Edit: cat /usr/local/cuda/version.txt says CUDA Version 10.0.130.

junrushao · December 29, 2020, 8:43pm

Thanks for the reply! It looks like they are using 10.0 everywhere while the system comes with a slightly different version…Have to admit it happens quite frequently but I don’t know why.

Would you like to follow the instructions here (https://developer.nvidia.com/cuda-downloads?target_os=Linux&target_arch=x86_64&target_distro=Ubuntu&target_version=1804&target_type=debnetwork) to reinstall cuda?

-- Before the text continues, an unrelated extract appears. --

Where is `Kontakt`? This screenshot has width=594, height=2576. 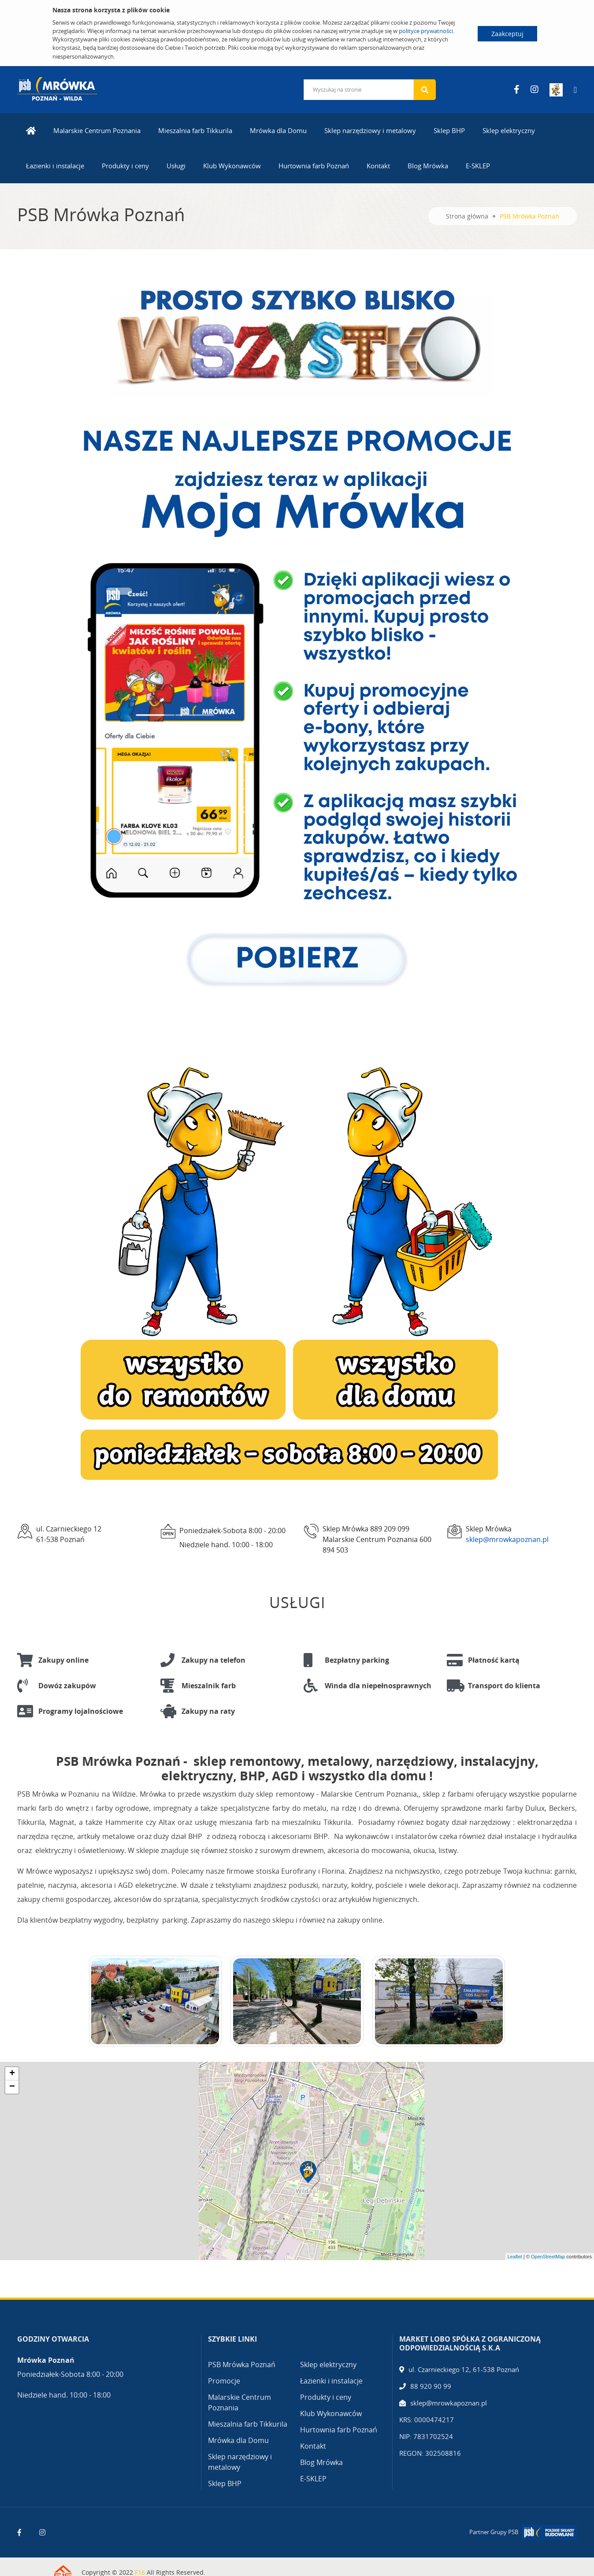 Kontakt is located at coordinates (378, 165).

ResidentMario · December 29, 2020, 8:57pm

It looks like they are using 10.0 everywhere while the system comes with a slightly different version…

How can you tell?

Would you like to follow the instructions here (https://developer.nvidia.com/cuda-downloads?target_os=Linux&target_arch=x86_64&target_distro=Ubuntu&target_version=1804&target_type=debnetwork) to reinstall cuda?

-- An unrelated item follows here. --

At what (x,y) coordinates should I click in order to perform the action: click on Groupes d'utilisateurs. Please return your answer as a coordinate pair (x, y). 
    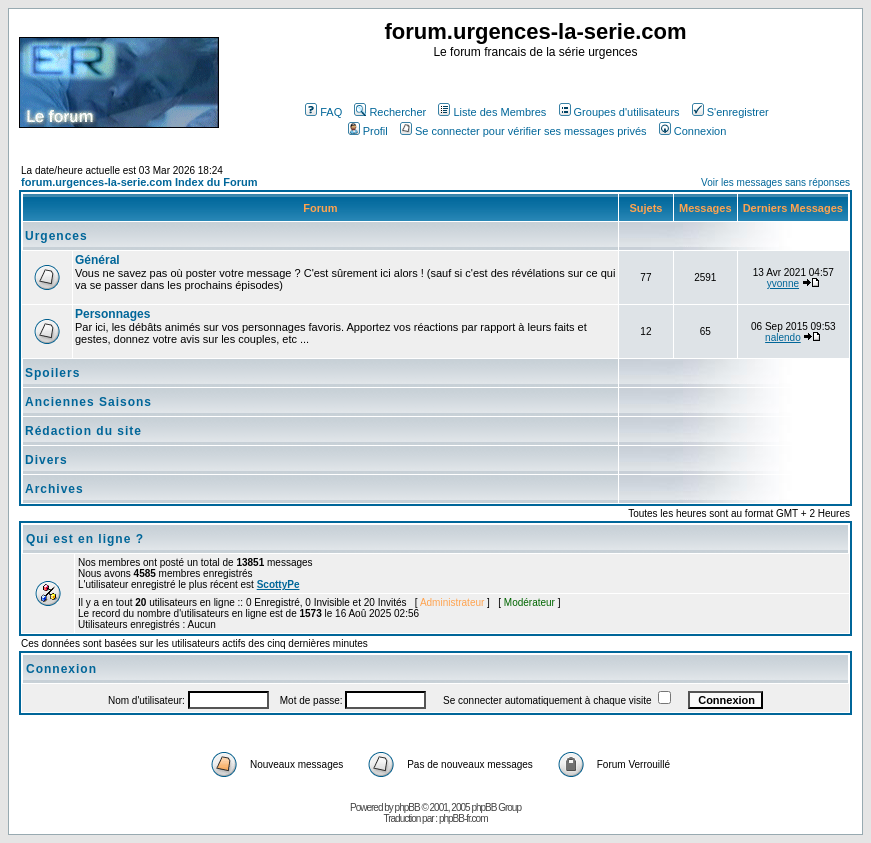
    Looking at the image, I should click on (619, 112).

Will attempt this and post the result in this thread in a few. Thanks for your help so far! I appreciate it.

FanShupei · March 28, 2021, 3:07pm

I encountered the same issue, on my own computer, not on AWS, and solved it. Maybe my experience is helpful to you.

May you check RPATH of libtvm.so, using chrpath -l libtvm.so or inspecting build.ninja

build libtvm.so: CXX_SHARED_LIBRARY_LINKER__tvm ...
  LANGUAGE_COMPILE_FLAGS = -std=c++14 -faligned-new -O2 -Wall -fPIC
  LINK_LIBRARIES = -Wl,-rpath,/usr/local/cuda-11.2/lib64:/usr/lib/llvm-10/lib:/usr/local/cuda-11.2/targets/x86_64-linux/lib/stubs:  ...
  OBJECT_DIR = CMakeFiles/tvm.dir
  POST_BUILD = :
  PRE_LINK = :
  SONAME = libtvm.so
  SONAME_FLAG = -Wl,-soname,
  TARGET_COMPILE_PDB = CMakeFiles/tvm.dir/
  TARGET_FILE = libtvm.so
  TARGET_PDB = libtvm.pdb

Look at it, /usr/local/cuda-11.2/targets/x86_64-linux/lib/stubs shoud not live in RPATH. After removing it from RPATH of libtvm.so and libtvm_runtime.so, everything works.

But when I run ldd ./libtvm.so, libcuda.so.1 is resolved correctly (with wrong RPATH). This lead me to the wrong way, wired.

ResidentMario · April 26, 2021, 9:06pm

We eventually upgraded our entire image with new versions of PyTorch and CUDA and the like, and something somewhere in that changeset resolved the problem.